Is the future of books phygital?
When Michelin Star chef Vikas Khanna released his Sacred Foods of India on June 22, 2022, it was the first phygital (physical plus digital) book ever published. Only two physical copies with NFTs were made and each was sold for $50,000 – one in Dubai and one in New York. The books came in a pure sandalwood box, which requires official Indian government certification.
Another 200 copies are available in Maplewood boxes adorned with gemstones and crystals and are sold via Akshaya.io (the cost depends on the value of Etherium). The books are printed on paper acquired from “special sources” in Italy, meant to last for generations, vegetable glue has been used, and the ink is sourced from Japan.
So, what exactly is a phygital book? For the lay person, let me unwrap what is a non-fungible token (NFT) and what NFT means for a book. Fungibility is the property of being exchangeable for other assets of the same kind without any change in value or usability. For instance, a US dollar is fungible, because, at a given point in time, you could exchange any one dollar for any other, and your new dollar would have the same value and usability as the one you traded. The NFT is simply a record of who owns a unique piece of digital content and hence cannot be exchanged. That content can be art, music, books, graphics, tweets, memes, games — you name it.

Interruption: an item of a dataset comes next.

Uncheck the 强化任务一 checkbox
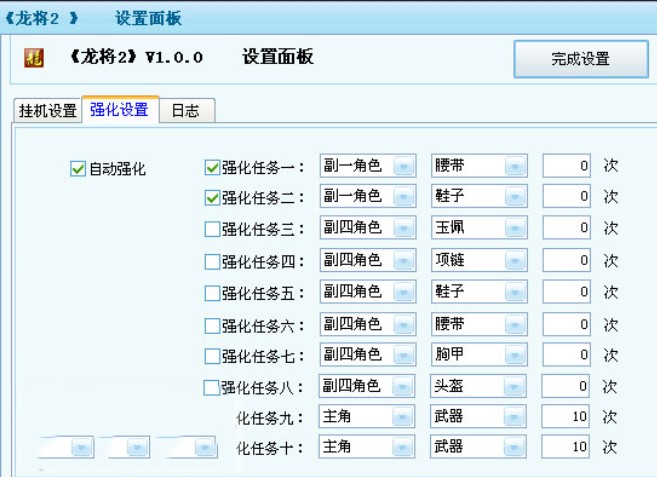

As a fan of physical books, I have often wondered how anyone could ever own a digital book. When you buy a book on Kindle, you don’t own the copy. Even a first edition or a signed book online is so easy to copy or share. Also, if the platform (say Amazon) ceases to exist, so will your digital book. That’s where NFTs can help to make a book unique and provide an equivalent of a certificate of authentication in a digital world. Of course, since it is expensive to mint an NFT, one would only do it for a rare book.
Once you buy an NFT, it becomes your legal property. It’s more secure than a typical digital transaction because the records are kept in blockchain, which offers a public record that cannot be hacked or therefore pirated. However, the biggest advantage I see in an NFT for a book is when reselling a rare book. In the secondhand book trading industry, the royalty of the second sale never reaches the author. If we include smart contracts in the NFT, authors and other involved parties can continue to reap a smaller percentage of royalties on those resales, forever.
We now have an answer to owning first editions, special editions or signed copies in the digital world, but its biggest downside is the environmental cost. Whenever a new NFT is minted, it requires huge computing power which in turn costs a lot of energy. But like with every technology, over time, if NFTs become a commodity, we may see a surge in its usage. For now, NFTs will be particularly useful for high end, branded luxury items (eg. if you want to ensure that your Versace handbag is not a duplicate from China, NFT is the way to go). And for a digital native generation, a digital product is as real as a physical one!
The best version of a book, one that will satisfy all kinds of book lovers, seems to be the phygital copy – both the physical and digital NFT.